CONSIGNE 1:
Veuillez répondre à ces questions sur l'entretien avec Ikuro Anzai :
(a) Où est situé le bureau de la Paix et de la Science qu'il a créé ?
(b) Quel Premier ministre lançait le développement économique du Japon au début des années 60 ?
(c) Quelle société est nommée à propos de la pollution à Minamata ?
CONSIGNE 2: Écrivez la suite de l'entretien avec Ikuro Anzai sur le nucléaire japonais, après son dernier paragraphe.

EXTRAIT DU DOCUMENT:
================================
Les élus conplètement déconnectés du peuple...


«C’est la voix du peuple qui mettra fin au nucléaire»
Lors d'une manifestation à Tokyo ce printemps.
Lors d'une manifestation à Tokyo ce printemps. (Photo Issei Kato)
Interview Depuis la catastrophe de Fukushima, en mars 2011, les antinucléaires japonais restent mobilisés. Une première encouragée par le scientifique Ikuro Anzai qui réclame une loi pour entériner la promesse du gouvernement de stopper les centrales.
 
En mars 2011, il a pris sa retraite d’universitaire avant de créer son propre bureau de la Paix et de la Science niché aux abords de la gare de Kyoto. Depuis le séisme et la catastrophe de Fukushima, ce docteur en génie nucléaire, auteur de dizaines d’ouvrages, multiplie les débats et les publications pour informer sur la prévention des risques et sur la décontamination. Et appelle les Japonais à se mobiliser pour que la récente annonce gouvernementale de stopper la production du nucléaire soit rapidement ratifiée par une loi.
Vous avez été l’un des quinze premiers scientifiques japonais à travailler dans le secteur de l’énergie nucléaire qui a pris son essor dans les années 60. Puis en une décennie, vous avez radicalement changé d’avis. Pourquoi ?
Au début des années 60, quand j’étudiais dans le département de génie nucléaire à Tokyo, j’ai mis beaucoup d’espoir dans cette énergie. Le Premier ministre de l’époque, Hayato Ikeda, lançait le développement économique du pays qui connaissait alors une croissance très rapide. Mais celle-ci s’est vite accompagnée de nombreux problèmes de destruction, de pollution massive [comme à Minamata par les usines chimiques de la société Shin Nippon Chisso, ndlr], d’accidents qui impliquaient des ouvriers et des employés. Les gens ont commencé à prendre conscience alors des conséquences de cette politique de développement. Au milieu des années 60, en tant que responsable du département nucléaire au sein de l’Association des scientifiques japonais, j’ai eu de plus en plus de doutes sur la sécurité nucléaire.
================================
SECTION DES DONNÉES:
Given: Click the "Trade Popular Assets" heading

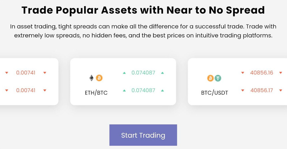Looking at the screenshot, I should coord(143,10).
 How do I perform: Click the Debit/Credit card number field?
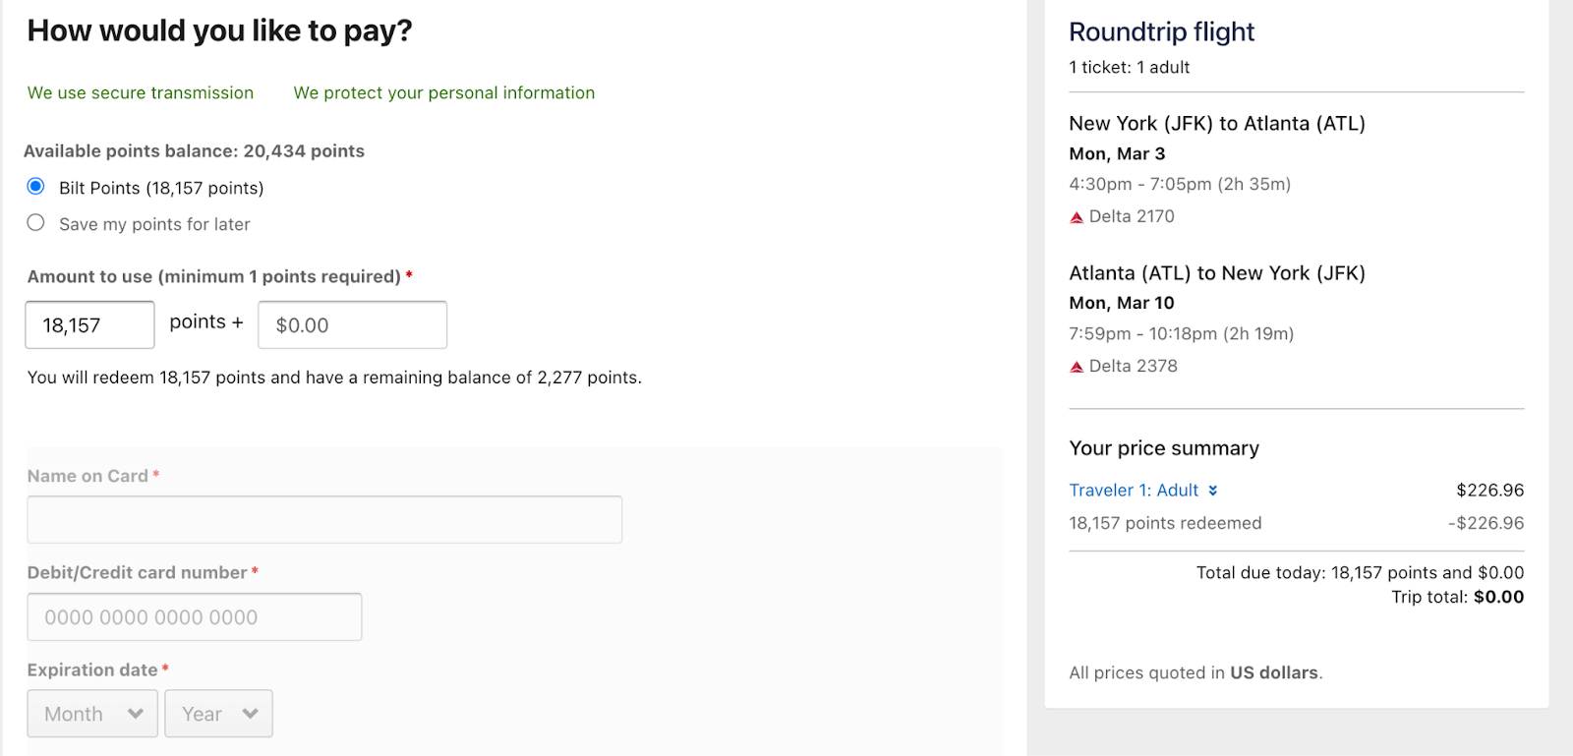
================================
CORRIGÉ 1:
(a) Aux abords de la gare de Kyoto.
(b) Hayato Ikeda.
(c) La société Shin Nippon Chisso, par ses usines chimiques.

CORRIGÉ 2:
Pour juger des bienfaits et des méfaits de la politique nucléaire, j’ai alors proposé que l’on établisse une liste de six critères allant de l’indépendance dans ce secteur de l’énergie à l’exigence de règles pour protéger les populations locales concernées et les ouvriers du nucléaire en passant par une plus grande transparence, et au refus d’une militarisation de l’atome. Dans les années 70, nous avons eu des débats sur la sécurité des employés de ces réacteurs tout comme nous discutions des risques accrus pour les populations vivant aux abords des centrales qui étaient alors en cours de construction à travers tout le pays. J’ai donc changé d’opinion à ce moment-là en prenant conscience de l’ampleur des problèmes de sécurité. Il y avait trop d’incertitudes et peu d’assurances pour garantir la sureté de ces installations. L’accident de Fukushima a tristement montré le bien-fondé de nos inquiétudes.
Vous devez être satisfait alors de la décision du Premier ministre, Yoshihiko Noda, qui a récemment annoncé vouloir arrêter les centrales d’ici à la fin des années 2030…
C’est une excellente chose qu’un Premier ministre indique cette direction pour échapper à la société du nucléaire. Mais le démantèlement des 54 réacteurs prendra une centaine d’années. Dans le cas de Fukushima, il est probable que ce processus nécessitera cinquante ans. Hélas, l’instabilité gouvernementale est trop grande au Japon. Noda risque d’être remplacé par le leader du Parti libéral démocrate (PLD), probablement partisan d’un autre choix. L’avenir de la politique nucléaire devrait être décidé par la voie parlementaire car on ne peut pas se contenter uniquement de déclarations. L’annonce du Premier ministre Noda a été en partie obtenue grâce à la mobilisation du peuple japonais qui a donné de la voix. Il faut donc maintenant que les Japonais fassent pression afin qu’un acte législatif soit voté pour mettre fin à l’énergie nucléaire.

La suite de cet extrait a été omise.